Zora Neale Hurston: Writing Their Eyes Were Watching God

By 1934, Hurston's freelance career was flourishing, with essays and short stories appearing frequently in journals. With the help of a grant from the Rosenwald Foundation she began studying for a doctorate at Columbia University (she never finished it). She also published her first novel, Jonah's Gourd Vine. The novel was based loosely on the lives of her parents, John and Lucy Potts Hurston. She followed that up a year later with Mules and Men, an acclaimed collection of black folklore compiled during her research expeditions in the Caribbean.
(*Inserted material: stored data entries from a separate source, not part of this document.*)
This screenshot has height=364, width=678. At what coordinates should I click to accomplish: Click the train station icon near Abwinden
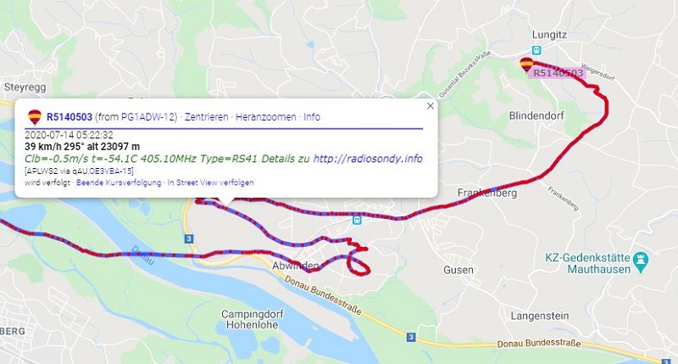tap(357, 220)
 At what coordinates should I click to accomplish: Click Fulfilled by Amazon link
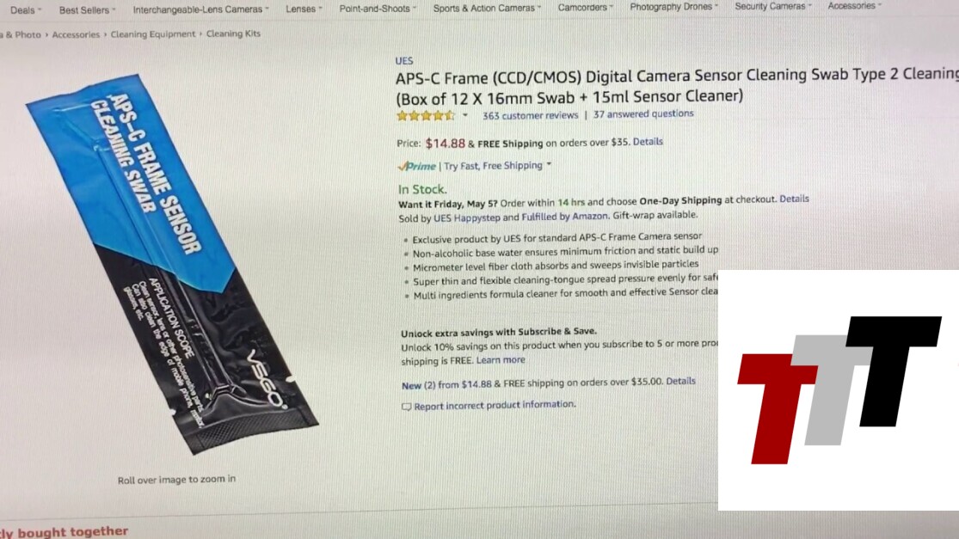point(564,216)
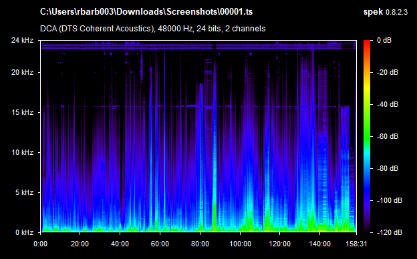Click the 5 kHz frequency axis label
The width and height of the screenshot is (417, 259).
(x=24, y=192)
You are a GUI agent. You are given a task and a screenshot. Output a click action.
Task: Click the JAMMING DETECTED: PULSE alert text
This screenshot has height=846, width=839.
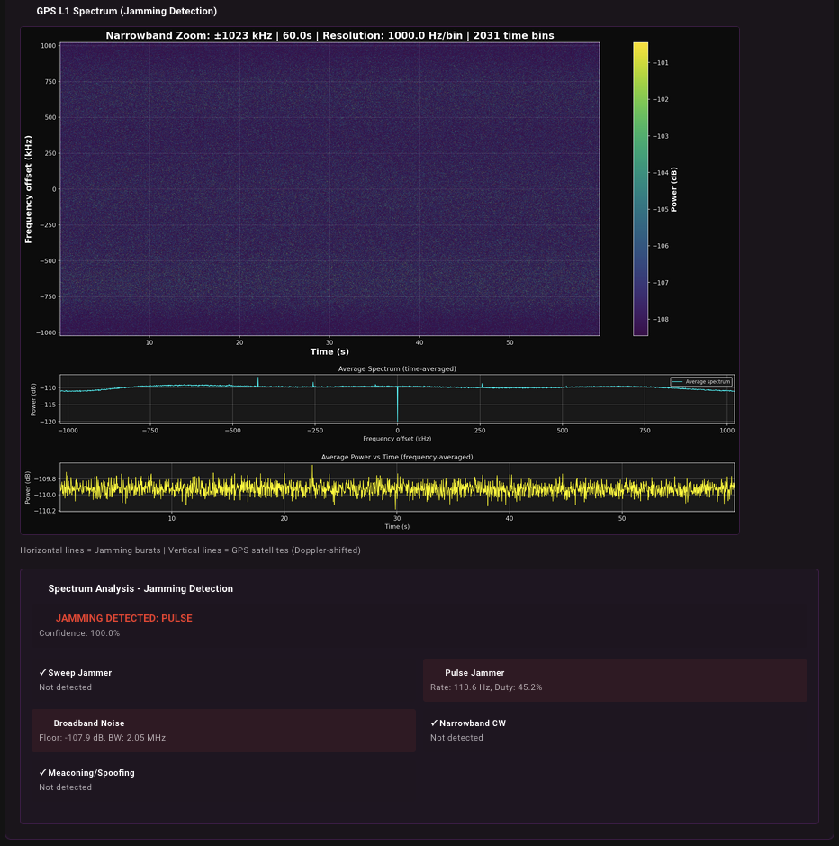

The book highlighted both the fruits of Hurston's research and the unorthodox methods she used to obtain them. "Lying was for her both an art form and a methodology," a reviewer wrote years later. "When her shiny, late-model car made her suspect among the poor country folk she hoped to interview, she pretended to be a bootlegger on the lam in order to further her fieldwork—or so Hurston claims in 'Mules and Men.'"9

In 1936, Hurston received a Guggenheim Foundation grant to travel to the West Indies to study obeah and voodoo, local folk practices of sorcery. She traveled first to Jamaica, and then in typical Hurston fashion managed to talk the Guggenheim folks into extending her fellowship for another year so that she could continue her research in Haiti. While she was in Haiti, she wrote in just seven weeks the manuscript for a novel entitled Their Eyes Were Watching God. It told the story of Janie, an African-American woman in her forties (Hurston's actual age) and her discovery of love and identity. The novel was semi-autobiographical—like her protagonist, Hurston was at the time involved with a younger man (Albert Price). The novel was published 18 September 1937, just after Hurston returned to the United States.

While many readers were drawn to the story of Janie's desire and self-awakening, black critics slammed the book as offensive to their community. Her use of the vernacular, they argued, pandered to a white public's expectations of how black people talked. Native Son author Richard Wright, who had also been a fixture in Harlem's literary scene, wrote a scathing review claiming that the book was "not addressed to the Negro, but to a white audience whose chauvinistic tastes she knows how to satisfy."10 Hurston was deeply wounded by the attacks, but refused to renounce her work. "I do not attempt to solve any problems [in my novels]," she wrote in a letter to the novelist Fannie Hurst. "I know I cannot straighten out with a few pen-strokes what God and men took centuries to mess up. So I tried to deal with life as we actually live it—not as the sociologists imagine it."11 As an anthropologist herself, Hurston understood the sharp differences between an outsider's expectation of a culture and the culture as it is actually lived. She refused to allow her own experience as an African-American to be pigeon-holed. Her views on race would cost her, keeping her out of the pantheon of great black writers during her lifetime.

Despite the painful reaction to Their Eyes Were Watching God and the collapse of her doomed, months-long marriage to Albert Price in 1939, the next few years of Hurston's life proved to be professionally rewarding. She published Tell My Horse, another well-received volume of black folklore collected on her research trips. In 1939 she went to work for the Federal Writers' Project in Florida, collecting important cultural notes about the black communities in Eatonville and other places. She published her novel Moses, Man of the Mountain, as well as an acclaimed memoir of growing up in Eatonville called Dust Tracks on a Road. In 1947 she moved to Honduras to research the black experience there, and wrote and published a novel entitled Seraph on the Swanee.